::: Data extracts
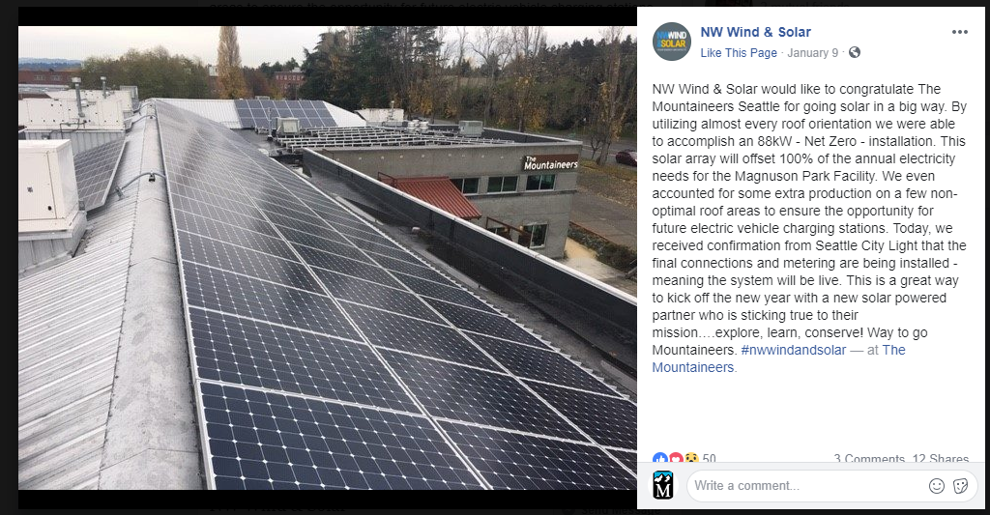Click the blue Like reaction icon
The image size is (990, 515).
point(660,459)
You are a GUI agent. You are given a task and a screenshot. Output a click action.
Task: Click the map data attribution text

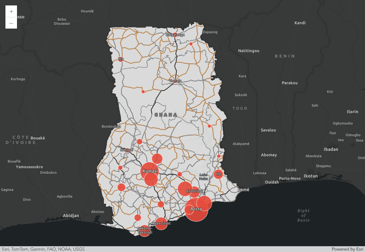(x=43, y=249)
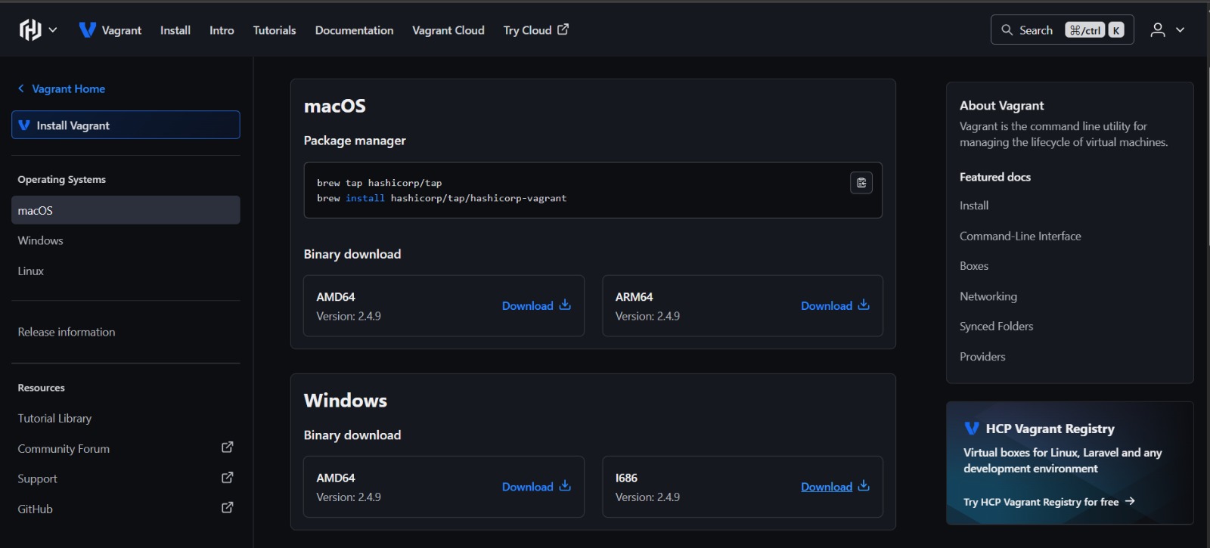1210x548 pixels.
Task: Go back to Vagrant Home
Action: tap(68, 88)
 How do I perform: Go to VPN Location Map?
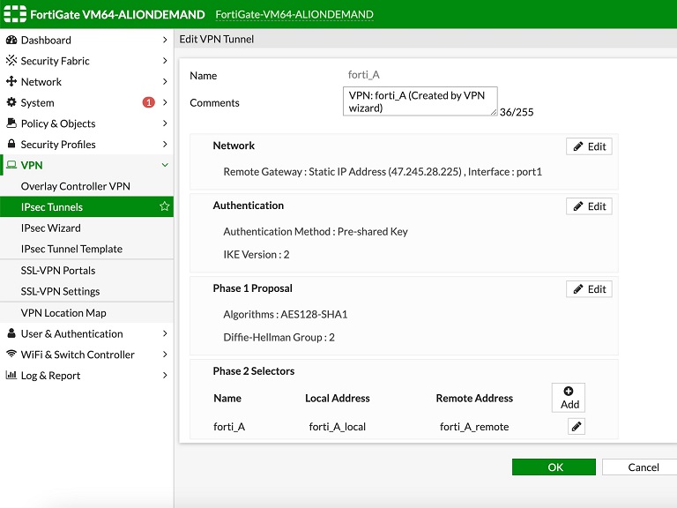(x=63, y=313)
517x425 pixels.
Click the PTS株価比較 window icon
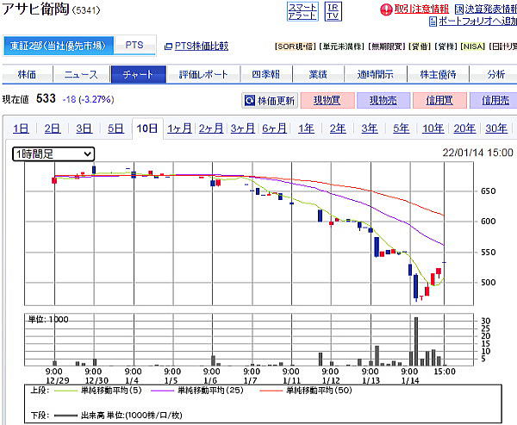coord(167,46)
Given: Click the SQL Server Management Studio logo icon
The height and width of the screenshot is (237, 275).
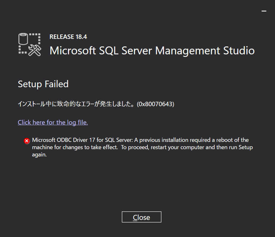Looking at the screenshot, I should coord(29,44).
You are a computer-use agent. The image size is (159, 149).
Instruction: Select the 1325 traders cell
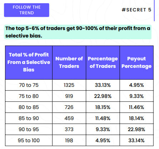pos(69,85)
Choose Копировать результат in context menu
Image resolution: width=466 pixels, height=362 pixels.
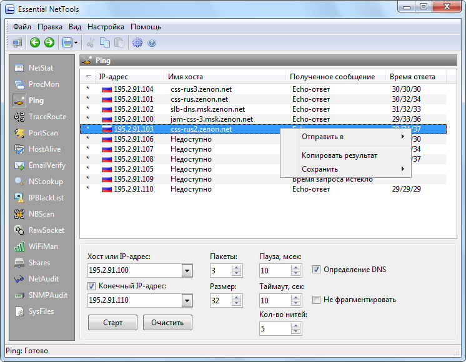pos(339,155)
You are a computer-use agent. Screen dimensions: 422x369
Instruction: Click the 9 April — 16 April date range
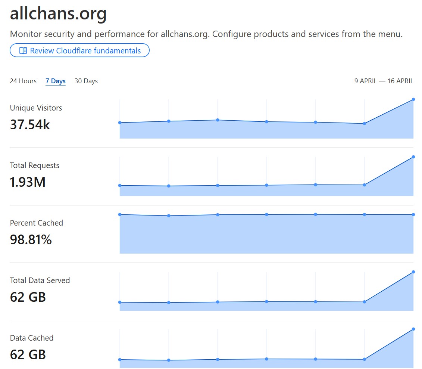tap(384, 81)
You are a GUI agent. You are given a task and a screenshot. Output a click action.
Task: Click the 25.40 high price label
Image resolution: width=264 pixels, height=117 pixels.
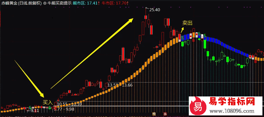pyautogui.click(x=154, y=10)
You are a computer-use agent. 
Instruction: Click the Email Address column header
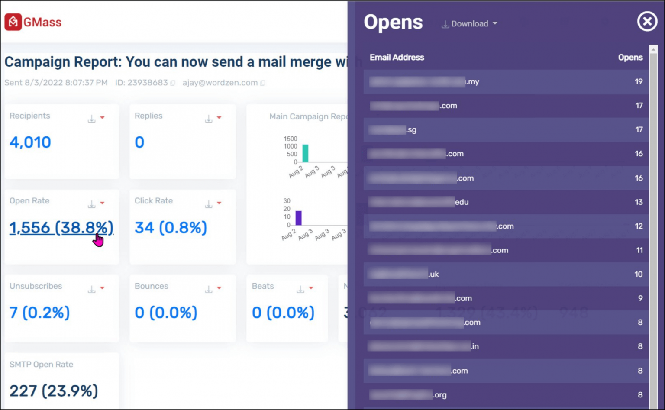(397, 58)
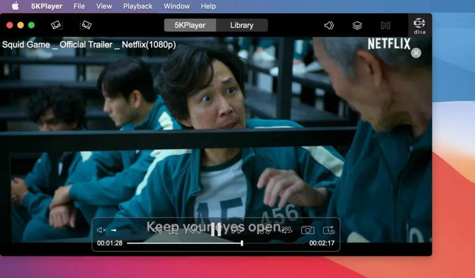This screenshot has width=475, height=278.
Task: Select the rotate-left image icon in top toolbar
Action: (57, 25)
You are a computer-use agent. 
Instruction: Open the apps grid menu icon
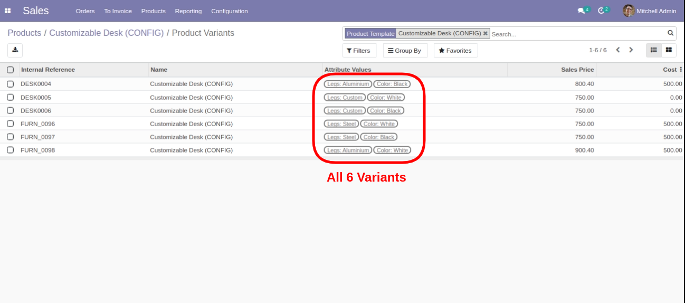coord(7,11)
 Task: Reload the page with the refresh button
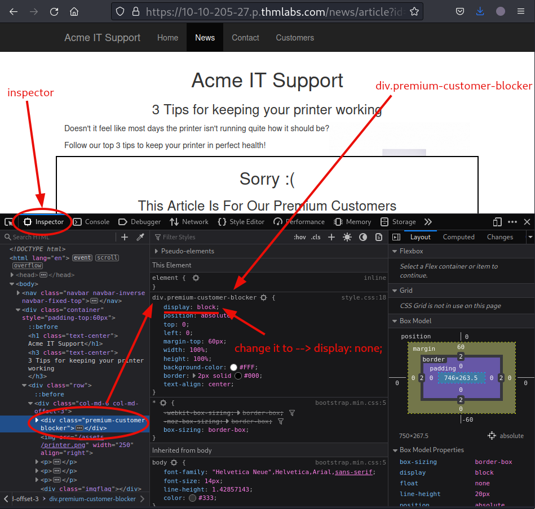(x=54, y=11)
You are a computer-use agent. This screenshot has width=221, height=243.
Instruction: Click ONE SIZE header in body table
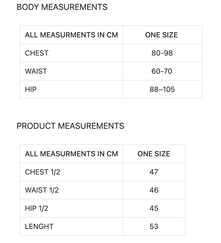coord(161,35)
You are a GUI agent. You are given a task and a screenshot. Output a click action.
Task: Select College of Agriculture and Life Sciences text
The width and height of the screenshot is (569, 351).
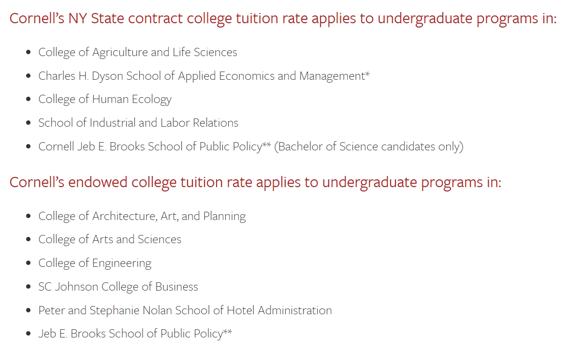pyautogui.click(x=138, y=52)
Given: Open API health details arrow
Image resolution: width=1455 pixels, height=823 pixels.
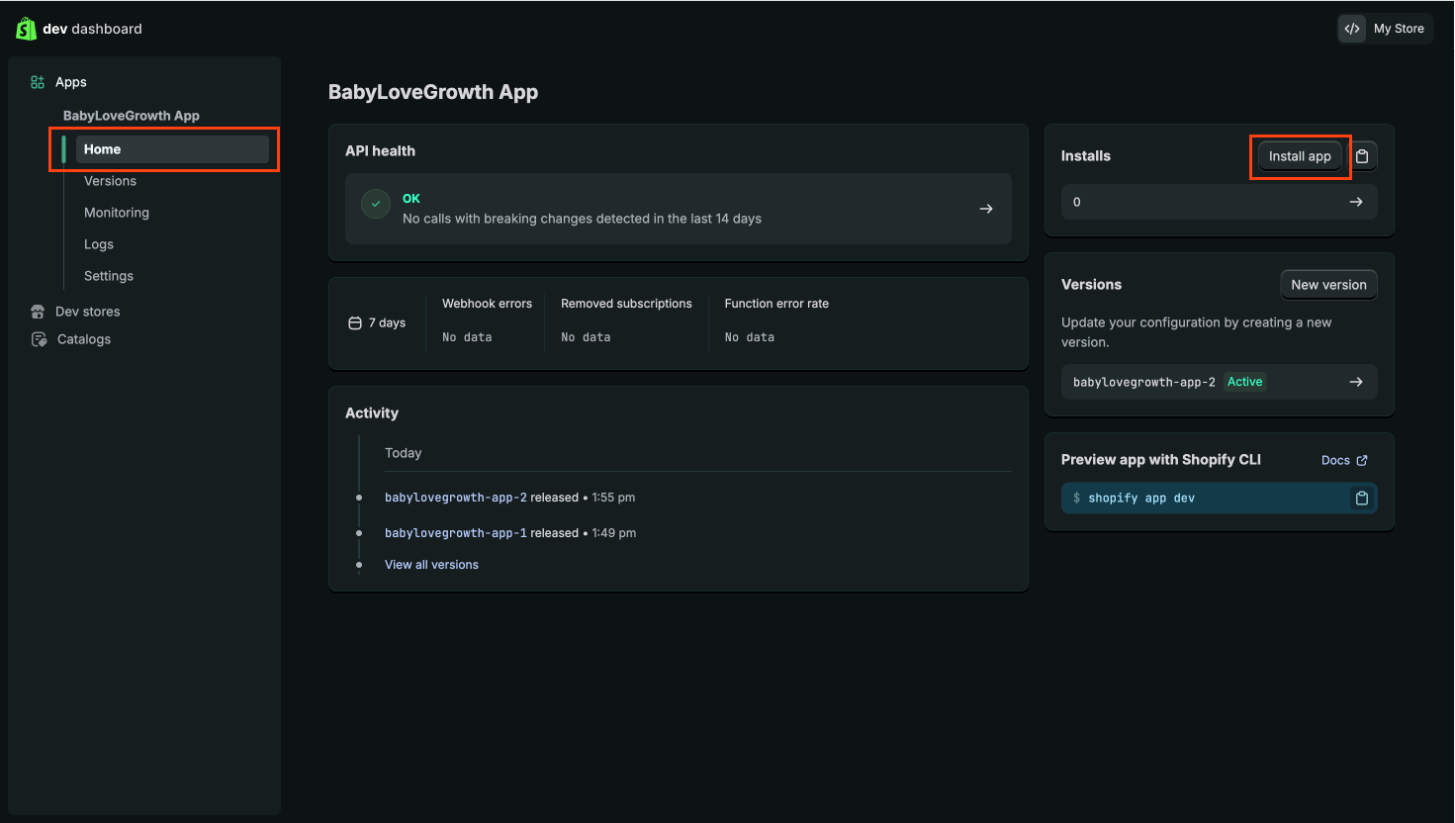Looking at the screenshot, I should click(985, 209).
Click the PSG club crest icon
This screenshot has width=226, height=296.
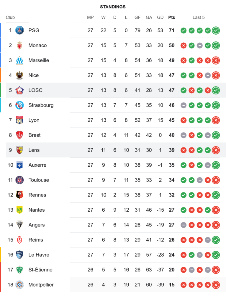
::::::
**What the exercise asks**
Output should consist of the lines above from the one with "Image resolution: width=466" down to the one with "Task: Click the 25.40 high price label", exact and without pictures.

**Task output**
Image resolution: width=466 pixels, height=362 pixels.
pos(339,155)
You are a computer-use agent. Screen dimensions: 422x369
Instruction: Click the 9 April — 16 April date range
tap(384, 81)
You are a GUI agent. You are given a task and a screenshot. Output a click action.
Task: Click the 25.40 high price label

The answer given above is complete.